> Provided data
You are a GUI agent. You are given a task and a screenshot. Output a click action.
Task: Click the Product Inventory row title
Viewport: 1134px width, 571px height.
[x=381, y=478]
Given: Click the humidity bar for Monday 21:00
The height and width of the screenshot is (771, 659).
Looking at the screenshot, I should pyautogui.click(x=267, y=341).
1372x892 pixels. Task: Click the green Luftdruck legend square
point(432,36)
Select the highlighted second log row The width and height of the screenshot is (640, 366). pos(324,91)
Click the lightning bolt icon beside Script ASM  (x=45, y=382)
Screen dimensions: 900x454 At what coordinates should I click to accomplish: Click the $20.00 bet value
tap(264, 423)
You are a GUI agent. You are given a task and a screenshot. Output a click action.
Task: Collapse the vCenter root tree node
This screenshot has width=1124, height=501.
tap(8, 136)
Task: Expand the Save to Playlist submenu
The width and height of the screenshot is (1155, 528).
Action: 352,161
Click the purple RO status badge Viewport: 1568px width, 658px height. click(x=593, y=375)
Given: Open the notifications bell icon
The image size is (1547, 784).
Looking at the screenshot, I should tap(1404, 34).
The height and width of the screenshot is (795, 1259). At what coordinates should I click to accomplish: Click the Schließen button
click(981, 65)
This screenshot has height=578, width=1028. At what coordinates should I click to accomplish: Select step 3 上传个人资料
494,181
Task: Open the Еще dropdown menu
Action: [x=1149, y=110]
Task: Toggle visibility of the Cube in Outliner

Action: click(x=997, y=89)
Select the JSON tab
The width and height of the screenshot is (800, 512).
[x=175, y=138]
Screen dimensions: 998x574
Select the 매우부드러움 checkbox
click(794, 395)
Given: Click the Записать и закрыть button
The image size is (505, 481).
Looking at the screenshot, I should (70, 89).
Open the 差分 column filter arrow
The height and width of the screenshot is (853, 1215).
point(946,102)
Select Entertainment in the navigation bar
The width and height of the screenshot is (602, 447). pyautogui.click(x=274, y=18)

> Assignment
Which lines in the listing above hold the word "icon"? Show each of them.

> Exercise result
Click the lightning bolt icon beside Script ASM  (x=45, y=382)
Given: Open the notifications bell icon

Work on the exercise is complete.